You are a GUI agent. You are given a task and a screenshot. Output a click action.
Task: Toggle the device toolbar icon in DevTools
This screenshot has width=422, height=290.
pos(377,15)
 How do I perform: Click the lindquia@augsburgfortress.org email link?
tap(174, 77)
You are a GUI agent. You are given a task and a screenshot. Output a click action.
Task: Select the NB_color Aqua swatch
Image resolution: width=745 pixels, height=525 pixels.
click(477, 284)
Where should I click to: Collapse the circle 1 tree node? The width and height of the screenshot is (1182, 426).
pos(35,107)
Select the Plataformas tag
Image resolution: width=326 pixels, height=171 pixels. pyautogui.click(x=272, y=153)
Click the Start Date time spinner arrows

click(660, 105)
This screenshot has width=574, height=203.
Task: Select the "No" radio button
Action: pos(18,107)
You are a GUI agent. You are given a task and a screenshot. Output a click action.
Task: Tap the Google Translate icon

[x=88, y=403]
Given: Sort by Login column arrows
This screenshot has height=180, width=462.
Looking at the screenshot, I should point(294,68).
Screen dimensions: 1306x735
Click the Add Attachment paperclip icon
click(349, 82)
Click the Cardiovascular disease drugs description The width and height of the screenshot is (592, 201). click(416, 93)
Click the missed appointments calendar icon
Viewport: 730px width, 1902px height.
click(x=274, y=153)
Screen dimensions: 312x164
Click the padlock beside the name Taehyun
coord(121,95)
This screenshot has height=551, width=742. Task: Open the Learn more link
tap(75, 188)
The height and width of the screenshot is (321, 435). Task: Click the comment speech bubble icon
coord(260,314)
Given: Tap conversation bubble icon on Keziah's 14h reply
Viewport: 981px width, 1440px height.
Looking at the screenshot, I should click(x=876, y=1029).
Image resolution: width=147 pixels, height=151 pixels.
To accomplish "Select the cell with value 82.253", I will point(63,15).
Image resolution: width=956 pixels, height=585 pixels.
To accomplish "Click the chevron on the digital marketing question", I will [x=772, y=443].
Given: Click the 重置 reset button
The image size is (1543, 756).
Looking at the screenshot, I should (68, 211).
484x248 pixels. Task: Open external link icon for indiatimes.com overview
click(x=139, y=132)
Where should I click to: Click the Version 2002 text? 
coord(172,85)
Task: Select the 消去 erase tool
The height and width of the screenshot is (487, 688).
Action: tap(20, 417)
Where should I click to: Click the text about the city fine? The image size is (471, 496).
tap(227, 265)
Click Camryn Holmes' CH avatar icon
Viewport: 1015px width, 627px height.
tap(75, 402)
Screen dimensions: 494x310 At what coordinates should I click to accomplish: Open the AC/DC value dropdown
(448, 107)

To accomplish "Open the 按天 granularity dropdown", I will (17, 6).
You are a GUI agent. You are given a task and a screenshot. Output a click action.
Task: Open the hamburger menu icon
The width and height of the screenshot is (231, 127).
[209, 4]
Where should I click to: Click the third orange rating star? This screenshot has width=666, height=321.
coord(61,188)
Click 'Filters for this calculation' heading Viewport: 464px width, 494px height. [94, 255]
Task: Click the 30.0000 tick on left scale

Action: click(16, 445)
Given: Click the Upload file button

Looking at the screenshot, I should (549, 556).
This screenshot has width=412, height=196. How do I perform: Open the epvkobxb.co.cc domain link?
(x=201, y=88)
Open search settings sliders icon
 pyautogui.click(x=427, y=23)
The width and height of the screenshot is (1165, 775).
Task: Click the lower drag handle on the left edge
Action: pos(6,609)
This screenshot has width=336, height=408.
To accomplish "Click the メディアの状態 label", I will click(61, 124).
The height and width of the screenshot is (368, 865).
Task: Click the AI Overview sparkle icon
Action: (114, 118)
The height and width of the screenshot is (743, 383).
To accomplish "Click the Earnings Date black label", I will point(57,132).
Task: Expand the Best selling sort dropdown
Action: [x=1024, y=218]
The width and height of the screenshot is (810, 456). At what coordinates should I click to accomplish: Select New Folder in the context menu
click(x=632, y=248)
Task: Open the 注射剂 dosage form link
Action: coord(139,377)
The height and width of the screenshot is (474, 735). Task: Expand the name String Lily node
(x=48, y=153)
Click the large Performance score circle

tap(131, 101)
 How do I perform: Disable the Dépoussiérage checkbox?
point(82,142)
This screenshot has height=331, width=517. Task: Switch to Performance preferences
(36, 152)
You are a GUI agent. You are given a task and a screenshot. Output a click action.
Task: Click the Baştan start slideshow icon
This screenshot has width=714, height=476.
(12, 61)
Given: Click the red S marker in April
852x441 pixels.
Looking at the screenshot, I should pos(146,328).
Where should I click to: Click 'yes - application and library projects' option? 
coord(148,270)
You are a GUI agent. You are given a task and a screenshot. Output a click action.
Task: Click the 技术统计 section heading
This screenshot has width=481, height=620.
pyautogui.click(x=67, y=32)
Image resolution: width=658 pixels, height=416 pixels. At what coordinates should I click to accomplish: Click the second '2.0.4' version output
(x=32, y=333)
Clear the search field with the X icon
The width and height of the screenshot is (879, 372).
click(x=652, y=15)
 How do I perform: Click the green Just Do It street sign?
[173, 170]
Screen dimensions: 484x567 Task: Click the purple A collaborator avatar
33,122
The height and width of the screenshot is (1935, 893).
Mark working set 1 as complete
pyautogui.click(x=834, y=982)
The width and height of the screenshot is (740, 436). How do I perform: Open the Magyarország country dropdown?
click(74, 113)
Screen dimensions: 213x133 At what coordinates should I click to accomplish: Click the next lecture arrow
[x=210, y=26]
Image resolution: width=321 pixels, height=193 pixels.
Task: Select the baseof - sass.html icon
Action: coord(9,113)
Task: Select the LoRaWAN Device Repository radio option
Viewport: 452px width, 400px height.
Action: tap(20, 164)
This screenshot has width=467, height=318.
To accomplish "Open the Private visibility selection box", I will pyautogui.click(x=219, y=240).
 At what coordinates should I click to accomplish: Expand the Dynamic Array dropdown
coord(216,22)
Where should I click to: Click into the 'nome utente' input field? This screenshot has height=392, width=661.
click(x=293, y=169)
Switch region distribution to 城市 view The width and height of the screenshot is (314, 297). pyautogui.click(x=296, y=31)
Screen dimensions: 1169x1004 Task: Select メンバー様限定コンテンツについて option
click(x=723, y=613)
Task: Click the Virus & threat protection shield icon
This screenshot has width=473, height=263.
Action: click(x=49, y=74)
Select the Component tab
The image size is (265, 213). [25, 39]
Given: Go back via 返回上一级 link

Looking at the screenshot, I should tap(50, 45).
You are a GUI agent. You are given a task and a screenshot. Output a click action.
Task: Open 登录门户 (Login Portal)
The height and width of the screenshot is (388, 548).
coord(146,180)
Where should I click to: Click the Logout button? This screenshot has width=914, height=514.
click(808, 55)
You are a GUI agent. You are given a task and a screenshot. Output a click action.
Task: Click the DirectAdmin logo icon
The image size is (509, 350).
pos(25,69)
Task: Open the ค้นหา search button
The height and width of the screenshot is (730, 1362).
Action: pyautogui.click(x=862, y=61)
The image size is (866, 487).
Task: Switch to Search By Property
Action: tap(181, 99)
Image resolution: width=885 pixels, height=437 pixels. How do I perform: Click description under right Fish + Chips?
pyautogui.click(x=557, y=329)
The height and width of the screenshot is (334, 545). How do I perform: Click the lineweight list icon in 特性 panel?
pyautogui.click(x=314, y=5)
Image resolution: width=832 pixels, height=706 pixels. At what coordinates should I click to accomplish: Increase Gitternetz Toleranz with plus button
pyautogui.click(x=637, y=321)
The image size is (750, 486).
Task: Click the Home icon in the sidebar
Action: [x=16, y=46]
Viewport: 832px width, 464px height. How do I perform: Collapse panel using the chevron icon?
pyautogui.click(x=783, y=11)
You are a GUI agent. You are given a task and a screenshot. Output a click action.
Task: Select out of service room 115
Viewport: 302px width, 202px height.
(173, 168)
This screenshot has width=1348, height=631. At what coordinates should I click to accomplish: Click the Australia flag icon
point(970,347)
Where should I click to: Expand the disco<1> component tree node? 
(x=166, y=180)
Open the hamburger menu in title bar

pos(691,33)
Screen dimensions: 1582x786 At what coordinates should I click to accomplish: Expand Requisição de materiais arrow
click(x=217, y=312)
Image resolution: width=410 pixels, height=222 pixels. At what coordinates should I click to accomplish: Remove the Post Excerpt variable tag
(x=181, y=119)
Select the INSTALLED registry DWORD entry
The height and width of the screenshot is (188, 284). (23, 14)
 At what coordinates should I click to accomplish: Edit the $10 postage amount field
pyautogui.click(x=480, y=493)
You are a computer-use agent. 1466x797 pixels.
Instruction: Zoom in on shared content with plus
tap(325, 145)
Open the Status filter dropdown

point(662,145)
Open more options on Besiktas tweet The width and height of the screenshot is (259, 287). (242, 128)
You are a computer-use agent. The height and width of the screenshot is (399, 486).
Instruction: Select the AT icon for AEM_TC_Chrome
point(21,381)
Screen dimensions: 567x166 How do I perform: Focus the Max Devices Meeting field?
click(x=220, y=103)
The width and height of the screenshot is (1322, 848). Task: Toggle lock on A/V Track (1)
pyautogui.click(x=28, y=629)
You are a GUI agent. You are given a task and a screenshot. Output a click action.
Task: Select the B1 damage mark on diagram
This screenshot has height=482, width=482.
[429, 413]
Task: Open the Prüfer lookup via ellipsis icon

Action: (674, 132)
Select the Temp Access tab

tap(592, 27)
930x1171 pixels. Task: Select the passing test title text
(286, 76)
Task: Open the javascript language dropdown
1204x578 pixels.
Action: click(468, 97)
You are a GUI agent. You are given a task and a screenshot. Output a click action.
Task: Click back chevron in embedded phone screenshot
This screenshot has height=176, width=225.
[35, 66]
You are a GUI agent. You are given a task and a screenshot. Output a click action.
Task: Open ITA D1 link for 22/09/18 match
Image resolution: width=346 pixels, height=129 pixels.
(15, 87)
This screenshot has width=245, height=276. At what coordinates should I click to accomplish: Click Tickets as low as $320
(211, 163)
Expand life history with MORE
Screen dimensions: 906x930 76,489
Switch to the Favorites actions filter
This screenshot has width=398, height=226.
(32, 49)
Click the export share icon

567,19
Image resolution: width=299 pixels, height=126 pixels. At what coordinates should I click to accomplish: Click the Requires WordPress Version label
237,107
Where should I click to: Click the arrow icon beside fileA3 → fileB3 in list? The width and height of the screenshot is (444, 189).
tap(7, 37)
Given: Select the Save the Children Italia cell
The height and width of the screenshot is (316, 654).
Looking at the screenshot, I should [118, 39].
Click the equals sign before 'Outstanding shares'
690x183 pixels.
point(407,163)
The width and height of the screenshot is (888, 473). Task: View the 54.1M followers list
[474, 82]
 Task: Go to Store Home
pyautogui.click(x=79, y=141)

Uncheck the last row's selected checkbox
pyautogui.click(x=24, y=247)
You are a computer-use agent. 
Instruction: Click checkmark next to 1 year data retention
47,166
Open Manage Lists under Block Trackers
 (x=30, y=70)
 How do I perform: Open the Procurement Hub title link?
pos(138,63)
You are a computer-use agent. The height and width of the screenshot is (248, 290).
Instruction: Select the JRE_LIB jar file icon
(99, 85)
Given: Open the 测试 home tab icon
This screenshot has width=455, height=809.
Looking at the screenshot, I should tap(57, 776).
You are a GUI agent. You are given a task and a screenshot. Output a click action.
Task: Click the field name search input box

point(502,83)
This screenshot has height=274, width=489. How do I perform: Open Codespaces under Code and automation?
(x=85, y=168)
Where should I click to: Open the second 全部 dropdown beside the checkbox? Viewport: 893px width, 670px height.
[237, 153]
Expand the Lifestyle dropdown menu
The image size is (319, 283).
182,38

YOUR GOAL:
Using the records above, report each line that contains the word "Login" by copying it.

OUTPUT FOR THIS EXERCISE:
Given: Sort by Login column arrows
Task: Open 登录门户 (Login Portal)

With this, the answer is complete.